• _What this task involves_
Reproduce the material verbatim from its first line through the line containing "Looking at the screenshot, I should click(496, 527).", including both of those lines.

• _Provided records_

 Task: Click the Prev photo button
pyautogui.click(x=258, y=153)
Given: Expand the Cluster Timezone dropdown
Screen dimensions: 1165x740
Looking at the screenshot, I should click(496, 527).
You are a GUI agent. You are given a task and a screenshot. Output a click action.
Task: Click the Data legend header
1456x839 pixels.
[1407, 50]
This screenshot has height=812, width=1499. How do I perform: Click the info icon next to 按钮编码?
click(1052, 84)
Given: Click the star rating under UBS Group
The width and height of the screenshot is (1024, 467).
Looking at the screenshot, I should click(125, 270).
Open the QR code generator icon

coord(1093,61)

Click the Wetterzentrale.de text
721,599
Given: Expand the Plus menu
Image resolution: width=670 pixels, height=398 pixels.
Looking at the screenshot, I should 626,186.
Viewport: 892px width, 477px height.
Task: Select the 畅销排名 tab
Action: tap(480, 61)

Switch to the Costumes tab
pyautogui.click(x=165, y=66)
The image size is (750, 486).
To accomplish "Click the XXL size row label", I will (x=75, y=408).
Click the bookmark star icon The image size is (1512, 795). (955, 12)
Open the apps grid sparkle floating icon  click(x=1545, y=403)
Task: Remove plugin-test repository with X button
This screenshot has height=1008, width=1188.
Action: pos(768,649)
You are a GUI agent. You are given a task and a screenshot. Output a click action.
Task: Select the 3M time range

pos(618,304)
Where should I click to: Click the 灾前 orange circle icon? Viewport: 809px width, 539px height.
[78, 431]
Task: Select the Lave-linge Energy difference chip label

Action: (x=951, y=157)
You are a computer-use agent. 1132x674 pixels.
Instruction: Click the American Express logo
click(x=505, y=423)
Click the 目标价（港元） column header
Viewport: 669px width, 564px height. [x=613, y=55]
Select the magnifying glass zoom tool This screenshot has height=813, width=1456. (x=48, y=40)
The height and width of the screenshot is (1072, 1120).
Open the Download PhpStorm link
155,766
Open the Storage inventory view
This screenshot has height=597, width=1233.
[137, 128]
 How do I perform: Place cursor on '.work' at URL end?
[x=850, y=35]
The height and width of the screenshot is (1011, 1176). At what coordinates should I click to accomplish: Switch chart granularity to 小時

• _Task solution_
 Task: Click the Prev photo button
pyautogui.click(x=258, y=153)
Given: Expand the Cluster Timezone dropdown
Screen dimensions: 1165x740
Looking at the screenshot, I should click(496, 527).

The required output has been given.